● **Direction 1**:
Summarize the PCA post in two sentences.
● **Direction 2**:
Answer these questions from the PCA post:
(a) What method is the homework assignment supposed to use to measure the latent construct?
(b) How many variables does the author plan to reduce into the PCA?
(c) In the code for reading scores, what value of bytxrstd is turned into NA?
● **Direction 3**:
In the PCA post, swap "academic achievement" for "scholastic achievement" and write out the passage starting at "For this homework" and ending at "well in school.".

======== Given passage

PCA: Idea for a latent construct - academic performance / academic disadvantage

For this homework assignment, I’ve been asked to measure a latent construct via Principal Component Analysis. My idea for a latent construct is called “academic achievement” – that is, a measurement of the student’s latent ability to perform well in school.

For this, I’ve decided to reduce five seprate variables into the PCA:

  1. Student’s standardized reading score
  2. Student’s standardized math score
  3. If the student has ever repeated a grade
  4. The teacher’s assessment of how well the student can write
  5. The student’s ability to prepare for daily classroom activities

These variables are coded as follows:

#reading scores
els$reading_score<-ifelse(els$bytxrstd==-8,NA,els$bytxrstd)

================
======== Records shown

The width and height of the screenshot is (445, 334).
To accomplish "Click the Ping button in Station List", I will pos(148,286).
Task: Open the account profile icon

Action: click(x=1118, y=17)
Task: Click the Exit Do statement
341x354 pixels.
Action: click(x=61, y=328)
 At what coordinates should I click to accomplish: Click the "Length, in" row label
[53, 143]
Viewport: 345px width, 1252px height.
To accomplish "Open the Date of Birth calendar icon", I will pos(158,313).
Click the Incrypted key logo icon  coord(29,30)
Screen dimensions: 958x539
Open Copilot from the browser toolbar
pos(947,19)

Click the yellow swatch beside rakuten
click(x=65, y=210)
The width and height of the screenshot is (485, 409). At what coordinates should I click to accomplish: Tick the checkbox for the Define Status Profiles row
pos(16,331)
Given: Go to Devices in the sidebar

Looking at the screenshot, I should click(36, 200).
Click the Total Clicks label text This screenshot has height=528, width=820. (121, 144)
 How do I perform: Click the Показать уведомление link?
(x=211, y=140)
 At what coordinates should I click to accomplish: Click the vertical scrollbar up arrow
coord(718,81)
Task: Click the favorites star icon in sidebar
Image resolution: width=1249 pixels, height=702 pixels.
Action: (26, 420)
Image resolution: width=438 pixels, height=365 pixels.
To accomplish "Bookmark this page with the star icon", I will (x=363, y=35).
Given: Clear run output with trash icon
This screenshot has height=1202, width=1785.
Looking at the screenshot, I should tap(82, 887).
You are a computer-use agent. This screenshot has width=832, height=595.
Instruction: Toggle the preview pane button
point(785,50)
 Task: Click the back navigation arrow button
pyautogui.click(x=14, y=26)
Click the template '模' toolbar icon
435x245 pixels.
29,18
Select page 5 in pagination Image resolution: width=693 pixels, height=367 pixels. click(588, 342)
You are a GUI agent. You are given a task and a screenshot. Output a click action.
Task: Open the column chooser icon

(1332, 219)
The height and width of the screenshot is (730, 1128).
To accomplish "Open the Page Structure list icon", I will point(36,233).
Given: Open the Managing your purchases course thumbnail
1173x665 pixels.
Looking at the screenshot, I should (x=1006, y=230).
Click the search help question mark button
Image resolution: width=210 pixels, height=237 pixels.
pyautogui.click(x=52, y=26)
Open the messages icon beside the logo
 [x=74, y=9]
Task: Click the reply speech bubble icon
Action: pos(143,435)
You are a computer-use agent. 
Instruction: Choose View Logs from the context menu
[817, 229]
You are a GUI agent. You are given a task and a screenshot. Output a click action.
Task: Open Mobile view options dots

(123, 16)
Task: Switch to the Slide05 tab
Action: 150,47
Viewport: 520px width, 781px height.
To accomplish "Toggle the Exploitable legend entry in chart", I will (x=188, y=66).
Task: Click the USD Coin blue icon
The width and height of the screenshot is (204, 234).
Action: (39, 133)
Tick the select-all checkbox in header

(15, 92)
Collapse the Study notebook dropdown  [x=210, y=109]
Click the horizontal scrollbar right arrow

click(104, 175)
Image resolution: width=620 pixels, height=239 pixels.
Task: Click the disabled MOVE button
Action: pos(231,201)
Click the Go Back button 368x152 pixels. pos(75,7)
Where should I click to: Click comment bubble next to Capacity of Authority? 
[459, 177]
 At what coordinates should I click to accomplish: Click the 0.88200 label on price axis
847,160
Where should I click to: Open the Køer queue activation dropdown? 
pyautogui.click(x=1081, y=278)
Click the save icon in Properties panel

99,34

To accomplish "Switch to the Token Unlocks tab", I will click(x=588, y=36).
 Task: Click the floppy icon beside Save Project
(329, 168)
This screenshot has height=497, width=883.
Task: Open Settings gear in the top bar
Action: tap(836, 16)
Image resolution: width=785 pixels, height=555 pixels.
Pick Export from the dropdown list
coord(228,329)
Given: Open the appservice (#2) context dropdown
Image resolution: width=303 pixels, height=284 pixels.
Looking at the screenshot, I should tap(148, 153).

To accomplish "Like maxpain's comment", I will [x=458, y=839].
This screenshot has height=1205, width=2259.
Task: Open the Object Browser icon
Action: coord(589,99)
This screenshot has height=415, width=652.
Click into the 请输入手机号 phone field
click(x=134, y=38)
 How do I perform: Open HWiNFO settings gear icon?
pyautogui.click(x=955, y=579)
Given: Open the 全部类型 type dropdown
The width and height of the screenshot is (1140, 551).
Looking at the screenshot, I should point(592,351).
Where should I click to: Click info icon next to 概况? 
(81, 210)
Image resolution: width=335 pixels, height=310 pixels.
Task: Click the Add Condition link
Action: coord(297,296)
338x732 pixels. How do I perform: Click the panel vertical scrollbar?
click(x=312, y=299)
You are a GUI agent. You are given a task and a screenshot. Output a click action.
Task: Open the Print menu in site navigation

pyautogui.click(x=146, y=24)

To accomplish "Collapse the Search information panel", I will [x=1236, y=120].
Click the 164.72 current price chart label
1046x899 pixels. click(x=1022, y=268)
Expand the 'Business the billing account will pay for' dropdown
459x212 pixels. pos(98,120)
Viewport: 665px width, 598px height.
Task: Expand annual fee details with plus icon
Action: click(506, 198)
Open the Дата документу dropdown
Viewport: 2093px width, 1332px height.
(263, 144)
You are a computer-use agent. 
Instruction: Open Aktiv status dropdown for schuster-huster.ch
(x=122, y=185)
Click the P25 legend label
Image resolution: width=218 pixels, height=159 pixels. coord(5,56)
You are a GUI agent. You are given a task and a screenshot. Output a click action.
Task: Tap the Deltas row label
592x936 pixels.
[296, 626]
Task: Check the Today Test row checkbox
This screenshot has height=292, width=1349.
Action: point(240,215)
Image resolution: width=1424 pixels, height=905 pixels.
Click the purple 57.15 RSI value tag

================

● **Expected answer 1**:
For a homework assignment, the author must measure a latent construct with Principal Component Analysis and proposes one called "academic achievement," a measure of a student's latent ability to perform well in school. Five variables go into the PCA: standardized reading and math scores, whether the student has ever repeated a grade, the teacher's assessment of the student's writing, and the student's ability to prepare for daily classroom activities.

● **Expected answer 2**:
(a) Principal Component Analysis.
(b) Five.
(c) -8.

● **Expected answer 3**:
For this homework assignment, I’ve been asked to measure a latent construct via Principal Component Analysis. My idea for a latent construct is called “scholastic achievement” – that is, a measurement of the student’s latent ability to perform well in school.